- [Your objective]: Find the word "price" in the data. Return every line where it appears.

---

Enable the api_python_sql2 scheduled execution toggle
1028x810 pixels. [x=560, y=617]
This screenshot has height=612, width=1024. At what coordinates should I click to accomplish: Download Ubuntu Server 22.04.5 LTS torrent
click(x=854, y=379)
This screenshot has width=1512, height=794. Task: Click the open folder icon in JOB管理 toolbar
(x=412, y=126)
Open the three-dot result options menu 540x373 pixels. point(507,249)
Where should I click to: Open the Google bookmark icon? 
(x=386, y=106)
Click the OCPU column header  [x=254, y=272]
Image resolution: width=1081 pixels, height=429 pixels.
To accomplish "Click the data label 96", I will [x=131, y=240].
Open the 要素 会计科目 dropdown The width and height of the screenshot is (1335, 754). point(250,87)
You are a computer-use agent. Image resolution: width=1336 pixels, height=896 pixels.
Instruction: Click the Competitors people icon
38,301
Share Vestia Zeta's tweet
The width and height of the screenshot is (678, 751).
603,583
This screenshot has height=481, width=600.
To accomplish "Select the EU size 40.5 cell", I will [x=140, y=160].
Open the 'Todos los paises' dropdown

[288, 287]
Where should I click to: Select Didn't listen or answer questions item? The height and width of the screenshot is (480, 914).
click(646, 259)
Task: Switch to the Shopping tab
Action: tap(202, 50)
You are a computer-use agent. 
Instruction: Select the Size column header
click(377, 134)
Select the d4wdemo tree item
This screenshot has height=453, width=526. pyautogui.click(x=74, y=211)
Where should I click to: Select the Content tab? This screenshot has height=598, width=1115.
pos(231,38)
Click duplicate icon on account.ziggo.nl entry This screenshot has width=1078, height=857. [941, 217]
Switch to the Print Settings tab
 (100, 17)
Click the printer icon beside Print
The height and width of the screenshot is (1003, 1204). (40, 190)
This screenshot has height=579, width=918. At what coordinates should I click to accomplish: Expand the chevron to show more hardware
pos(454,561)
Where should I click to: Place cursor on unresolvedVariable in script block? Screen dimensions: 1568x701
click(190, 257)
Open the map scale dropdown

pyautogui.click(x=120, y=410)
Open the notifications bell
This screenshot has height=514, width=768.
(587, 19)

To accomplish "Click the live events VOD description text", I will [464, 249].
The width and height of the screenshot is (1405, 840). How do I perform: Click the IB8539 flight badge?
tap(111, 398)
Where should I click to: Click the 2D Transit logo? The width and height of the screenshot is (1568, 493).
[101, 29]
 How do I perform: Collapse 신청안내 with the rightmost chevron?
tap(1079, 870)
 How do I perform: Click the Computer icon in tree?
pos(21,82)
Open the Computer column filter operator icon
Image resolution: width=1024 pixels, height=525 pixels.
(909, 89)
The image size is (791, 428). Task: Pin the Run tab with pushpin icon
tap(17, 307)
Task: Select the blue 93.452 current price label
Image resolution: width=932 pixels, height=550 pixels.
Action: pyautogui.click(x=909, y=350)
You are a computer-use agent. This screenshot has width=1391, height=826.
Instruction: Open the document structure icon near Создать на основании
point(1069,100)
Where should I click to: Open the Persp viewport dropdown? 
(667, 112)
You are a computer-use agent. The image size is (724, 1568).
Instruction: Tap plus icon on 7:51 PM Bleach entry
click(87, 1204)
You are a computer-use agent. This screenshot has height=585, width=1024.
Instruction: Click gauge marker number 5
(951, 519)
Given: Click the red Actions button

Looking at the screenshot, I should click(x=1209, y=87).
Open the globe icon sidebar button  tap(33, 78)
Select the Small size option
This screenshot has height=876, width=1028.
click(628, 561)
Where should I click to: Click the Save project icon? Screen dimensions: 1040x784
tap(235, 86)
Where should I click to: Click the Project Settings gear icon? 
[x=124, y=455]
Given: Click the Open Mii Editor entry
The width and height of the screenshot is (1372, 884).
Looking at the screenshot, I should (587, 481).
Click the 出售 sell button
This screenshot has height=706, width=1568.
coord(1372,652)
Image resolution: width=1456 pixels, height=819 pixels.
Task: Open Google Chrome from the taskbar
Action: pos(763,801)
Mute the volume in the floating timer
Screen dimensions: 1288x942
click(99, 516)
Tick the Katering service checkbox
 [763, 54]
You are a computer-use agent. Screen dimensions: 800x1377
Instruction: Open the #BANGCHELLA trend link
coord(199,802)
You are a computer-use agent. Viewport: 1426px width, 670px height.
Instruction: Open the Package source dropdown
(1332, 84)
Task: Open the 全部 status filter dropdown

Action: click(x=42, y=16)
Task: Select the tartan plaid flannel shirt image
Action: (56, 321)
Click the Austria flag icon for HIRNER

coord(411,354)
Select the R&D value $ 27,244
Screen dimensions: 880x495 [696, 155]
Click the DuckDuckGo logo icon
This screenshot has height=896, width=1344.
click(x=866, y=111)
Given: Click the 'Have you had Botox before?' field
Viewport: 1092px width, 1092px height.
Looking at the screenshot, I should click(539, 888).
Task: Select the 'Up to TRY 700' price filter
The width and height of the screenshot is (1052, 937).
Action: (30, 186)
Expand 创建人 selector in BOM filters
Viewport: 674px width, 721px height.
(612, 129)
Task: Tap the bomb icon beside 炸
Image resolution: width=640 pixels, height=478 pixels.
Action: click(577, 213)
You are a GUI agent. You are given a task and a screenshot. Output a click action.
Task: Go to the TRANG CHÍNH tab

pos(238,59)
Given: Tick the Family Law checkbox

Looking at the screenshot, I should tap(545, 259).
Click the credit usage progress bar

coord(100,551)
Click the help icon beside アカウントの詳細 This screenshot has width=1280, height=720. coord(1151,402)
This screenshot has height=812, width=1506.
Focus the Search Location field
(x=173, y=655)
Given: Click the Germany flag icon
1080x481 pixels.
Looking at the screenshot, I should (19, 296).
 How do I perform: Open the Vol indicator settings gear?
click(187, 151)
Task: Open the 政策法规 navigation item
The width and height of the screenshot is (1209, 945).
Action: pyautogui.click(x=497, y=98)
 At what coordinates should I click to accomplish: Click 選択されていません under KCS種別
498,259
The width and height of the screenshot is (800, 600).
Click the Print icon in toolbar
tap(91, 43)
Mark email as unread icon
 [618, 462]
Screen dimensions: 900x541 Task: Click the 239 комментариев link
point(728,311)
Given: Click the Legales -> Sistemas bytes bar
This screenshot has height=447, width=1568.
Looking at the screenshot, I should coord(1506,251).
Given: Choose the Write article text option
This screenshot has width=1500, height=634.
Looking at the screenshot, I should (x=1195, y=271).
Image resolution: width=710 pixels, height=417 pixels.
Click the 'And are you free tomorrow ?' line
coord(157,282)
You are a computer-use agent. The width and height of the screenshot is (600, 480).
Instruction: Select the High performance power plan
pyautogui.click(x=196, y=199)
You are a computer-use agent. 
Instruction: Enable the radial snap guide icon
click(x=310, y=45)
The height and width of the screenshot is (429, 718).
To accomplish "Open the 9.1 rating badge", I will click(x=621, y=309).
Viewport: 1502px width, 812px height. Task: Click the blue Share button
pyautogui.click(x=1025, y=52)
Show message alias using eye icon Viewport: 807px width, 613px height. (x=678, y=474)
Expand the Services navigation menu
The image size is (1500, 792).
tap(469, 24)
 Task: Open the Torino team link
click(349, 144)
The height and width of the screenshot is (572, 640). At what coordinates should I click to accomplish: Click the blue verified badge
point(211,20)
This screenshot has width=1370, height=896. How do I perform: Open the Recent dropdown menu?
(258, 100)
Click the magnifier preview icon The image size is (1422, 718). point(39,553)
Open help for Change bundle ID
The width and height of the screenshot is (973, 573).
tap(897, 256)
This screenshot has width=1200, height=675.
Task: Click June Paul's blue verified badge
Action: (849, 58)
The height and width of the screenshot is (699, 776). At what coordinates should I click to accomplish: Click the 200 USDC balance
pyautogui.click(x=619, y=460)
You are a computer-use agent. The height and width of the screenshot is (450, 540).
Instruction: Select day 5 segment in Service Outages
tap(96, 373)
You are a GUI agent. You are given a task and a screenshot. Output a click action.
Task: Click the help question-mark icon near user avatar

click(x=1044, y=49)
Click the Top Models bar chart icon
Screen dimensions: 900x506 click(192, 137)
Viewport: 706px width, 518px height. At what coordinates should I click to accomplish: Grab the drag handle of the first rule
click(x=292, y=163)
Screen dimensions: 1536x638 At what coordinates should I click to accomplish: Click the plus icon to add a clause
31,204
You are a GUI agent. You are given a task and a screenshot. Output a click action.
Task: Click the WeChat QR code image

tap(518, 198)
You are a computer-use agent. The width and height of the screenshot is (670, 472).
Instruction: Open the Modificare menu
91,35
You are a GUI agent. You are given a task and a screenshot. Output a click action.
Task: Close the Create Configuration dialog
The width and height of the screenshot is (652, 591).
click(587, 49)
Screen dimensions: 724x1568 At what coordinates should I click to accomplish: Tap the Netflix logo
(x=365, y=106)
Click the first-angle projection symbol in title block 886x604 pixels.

---

- [Answer space]:
Task: Select the blue 93.452 current price label
Task: Select the 'Up to TRY 700' price filter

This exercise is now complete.